Urban legend has it that there was a small-alligator craze several decades ago in New York City. When their novelty wore off, people flushed them down their toilets. In the ensuing years, according to the legend, a species of albino alligators evolved, surviving on rats and the occasional unlucky human.
According to a 1998 article in the New York Daily News, the legend has a sliver of truth, but no more. Newspapers reported a single alligator being caught in an East Harlem sewer in 1935. But there have been no reports since.
That has not deterred the minds behind Sewer-alert.org.
"First classified as a human threat in July 2000, the New York Sewer Lizard C.Hemizibecus Gigantus -- origin unknown) inhabits the 976 miles of sewer tunnels running beneath all 5 boroughs of New York City," the site's copy continues. "Growing up to 3 meters in length and weighing up to 200 kilograms, the sewer lizard can be considered dangerous to humans."
For anyone not convinced it's a hoax, evidence comes in the following paragraph's astronomical claim: "There were 30,575 cases of sewer lizard encounters with Americans in the period beginning April 1998 and ending May 2001."
The Sci-Fi channel's press contact was unavailable for comment yesterday.

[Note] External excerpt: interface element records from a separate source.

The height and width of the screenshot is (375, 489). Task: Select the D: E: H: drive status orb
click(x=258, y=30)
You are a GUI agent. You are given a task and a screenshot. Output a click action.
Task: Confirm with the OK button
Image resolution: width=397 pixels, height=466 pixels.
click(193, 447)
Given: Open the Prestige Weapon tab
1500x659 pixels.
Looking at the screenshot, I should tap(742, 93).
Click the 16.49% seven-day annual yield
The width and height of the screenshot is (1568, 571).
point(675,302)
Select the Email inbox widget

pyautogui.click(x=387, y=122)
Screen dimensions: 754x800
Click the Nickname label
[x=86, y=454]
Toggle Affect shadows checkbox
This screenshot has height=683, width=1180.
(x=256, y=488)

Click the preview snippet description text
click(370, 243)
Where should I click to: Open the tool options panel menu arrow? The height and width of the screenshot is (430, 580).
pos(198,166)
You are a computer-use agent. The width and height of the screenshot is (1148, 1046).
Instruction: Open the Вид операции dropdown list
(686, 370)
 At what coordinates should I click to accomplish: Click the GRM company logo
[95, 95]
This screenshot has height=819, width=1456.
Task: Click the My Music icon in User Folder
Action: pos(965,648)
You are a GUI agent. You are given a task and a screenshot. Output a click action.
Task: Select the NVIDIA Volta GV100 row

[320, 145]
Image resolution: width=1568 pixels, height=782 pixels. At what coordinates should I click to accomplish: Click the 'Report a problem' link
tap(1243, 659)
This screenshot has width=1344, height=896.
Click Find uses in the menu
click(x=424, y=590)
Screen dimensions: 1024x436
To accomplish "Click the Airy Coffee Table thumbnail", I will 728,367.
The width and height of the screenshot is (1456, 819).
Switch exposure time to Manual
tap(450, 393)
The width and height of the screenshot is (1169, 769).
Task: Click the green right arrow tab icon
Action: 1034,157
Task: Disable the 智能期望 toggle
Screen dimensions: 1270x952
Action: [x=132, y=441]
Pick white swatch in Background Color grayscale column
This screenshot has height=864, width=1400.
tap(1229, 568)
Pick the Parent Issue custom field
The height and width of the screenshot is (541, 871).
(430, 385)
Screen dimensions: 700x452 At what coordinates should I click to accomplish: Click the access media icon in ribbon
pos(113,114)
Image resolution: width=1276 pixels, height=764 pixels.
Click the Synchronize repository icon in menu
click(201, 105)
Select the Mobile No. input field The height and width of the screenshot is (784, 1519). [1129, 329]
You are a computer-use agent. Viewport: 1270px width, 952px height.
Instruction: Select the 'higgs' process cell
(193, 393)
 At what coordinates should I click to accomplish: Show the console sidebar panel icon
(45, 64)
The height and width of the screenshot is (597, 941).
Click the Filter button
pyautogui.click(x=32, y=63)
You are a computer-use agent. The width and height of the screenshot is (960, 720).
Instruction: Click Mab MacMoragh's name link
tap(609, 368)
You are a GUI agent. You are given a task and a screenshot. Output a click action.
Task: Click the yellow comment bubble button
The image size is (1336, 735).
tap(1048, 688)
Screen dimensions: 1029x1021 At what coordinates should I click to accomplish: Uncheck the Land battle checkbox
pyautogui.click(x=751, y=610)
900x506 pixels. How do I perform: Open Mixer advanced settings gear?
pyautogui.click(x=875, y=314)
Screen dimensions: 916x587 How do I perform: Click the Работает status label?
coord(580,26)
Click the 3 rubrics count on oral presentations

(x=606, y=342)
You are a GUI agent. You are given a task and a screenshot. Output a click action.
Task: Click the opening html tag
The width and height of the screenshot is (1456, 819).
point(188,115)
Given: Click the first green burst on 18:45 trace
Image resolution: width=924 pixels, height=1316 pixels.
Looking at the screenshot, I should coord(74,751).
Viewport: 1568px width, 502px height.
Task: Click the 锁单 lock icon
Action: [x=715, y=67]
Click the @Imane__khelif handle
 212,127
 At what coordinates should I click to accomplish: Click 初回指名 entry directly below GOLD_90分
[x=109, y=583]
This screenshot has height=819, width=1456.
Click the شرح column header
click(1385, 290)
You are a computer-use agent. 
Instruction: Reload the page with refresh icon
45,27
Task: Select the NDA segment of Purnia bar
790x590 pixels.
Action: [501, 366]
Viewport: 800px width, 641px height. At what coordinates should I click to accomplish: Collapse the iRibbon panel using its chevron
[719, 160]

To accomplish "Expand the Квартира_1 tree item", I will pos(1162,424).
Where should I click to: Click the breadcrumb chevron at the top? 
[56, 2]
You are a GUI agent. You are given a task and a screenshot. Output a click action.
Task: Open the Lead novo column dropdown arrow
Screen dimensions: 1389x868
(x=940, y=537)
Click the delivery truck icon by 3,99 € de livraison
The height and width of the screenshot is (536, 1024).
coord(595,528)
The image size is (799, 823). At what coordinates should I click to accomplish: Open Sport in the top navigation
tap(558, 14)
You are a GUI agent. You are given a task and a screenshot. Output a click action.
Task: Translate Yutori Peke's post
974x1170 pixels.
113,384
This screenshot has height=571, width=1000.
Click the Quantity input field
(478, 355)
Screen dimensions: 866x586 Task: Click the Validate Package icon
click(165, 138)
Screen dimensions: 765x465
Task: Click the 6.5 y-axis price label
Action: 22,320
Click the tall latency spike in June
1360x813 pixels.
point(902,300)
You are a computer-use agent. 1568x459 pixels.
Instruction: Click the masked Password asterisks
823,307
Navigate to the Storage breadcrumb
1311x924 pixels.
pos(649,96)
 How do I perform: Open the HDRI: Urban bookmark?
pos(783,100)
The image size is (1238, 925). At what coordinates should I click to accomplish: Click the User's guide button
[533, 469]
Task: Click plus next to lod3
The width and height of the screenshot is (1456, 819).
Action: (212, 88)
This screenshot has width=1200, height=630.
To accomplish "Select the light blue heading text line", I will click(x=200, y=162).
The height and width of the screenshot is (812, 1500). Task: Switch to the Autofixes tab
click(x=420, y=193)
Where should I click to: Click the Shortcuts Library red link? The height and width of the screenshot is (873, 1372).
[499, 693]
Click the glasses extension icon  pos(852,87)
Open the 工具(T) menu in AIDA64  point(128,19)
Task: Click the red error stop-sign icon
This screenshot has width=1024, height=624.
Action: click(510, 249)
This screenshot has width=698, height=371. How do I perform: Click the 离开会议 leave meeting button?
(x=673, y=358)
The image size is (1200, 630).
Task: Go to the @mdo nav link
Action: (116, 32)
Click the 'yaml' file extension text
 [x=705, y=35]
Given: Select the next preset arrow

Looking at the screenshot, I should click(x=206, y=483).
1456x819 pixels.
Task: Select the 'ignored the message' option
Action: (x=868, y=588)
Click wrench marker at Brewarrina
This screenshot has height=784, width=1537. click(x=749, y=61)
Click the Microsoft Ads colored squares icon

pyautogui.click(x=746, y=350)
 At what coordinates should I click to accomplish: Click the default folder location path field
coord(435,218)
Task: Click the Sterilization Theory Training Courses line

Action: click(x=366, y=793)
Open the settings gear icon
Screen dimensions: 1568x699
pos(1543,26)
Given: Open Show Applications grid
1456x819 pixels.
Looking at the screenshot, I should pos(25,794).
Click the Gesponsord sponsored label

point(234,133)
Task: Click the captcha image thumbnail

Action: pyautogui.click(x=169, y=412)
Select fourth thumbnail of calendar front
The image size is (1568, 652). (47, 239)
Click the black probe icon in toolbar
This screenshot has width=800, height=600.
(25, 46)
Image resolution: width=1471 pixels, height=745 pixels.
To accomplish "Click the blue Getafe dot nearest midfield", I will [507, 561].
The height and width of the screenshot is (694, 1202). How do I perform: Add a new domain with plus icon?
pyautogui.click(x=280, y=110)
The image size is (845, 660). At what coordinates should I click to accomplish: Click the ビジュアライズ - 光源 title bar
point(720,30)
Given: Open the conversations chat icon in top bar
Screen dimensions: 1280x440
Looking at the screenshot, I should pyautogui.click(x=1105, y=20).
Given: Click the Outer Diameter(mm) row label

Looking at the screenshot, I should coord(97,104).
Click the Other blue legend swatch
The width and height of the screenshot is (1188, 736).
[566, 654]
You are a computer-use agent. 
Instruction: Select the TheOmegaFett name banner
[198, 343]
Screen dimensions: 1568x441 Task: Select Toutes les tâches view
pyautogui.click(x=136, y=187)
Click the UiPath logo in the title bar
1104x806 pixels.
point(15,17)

A woman who answered the phone at New York City's Department of Environmental Protection, but who declined to identify herself, said, "It's a hoax. I can't give you any more information than that."
Another department employee, who would identify herself only as Juanita, said New Yorkers have reacted to the promotion in typically jaded fashion.
"The phone's been ringing, but not as much as you'd think," she said.
The New York City Department of Environmental Protection spokesman did not return a call for comment.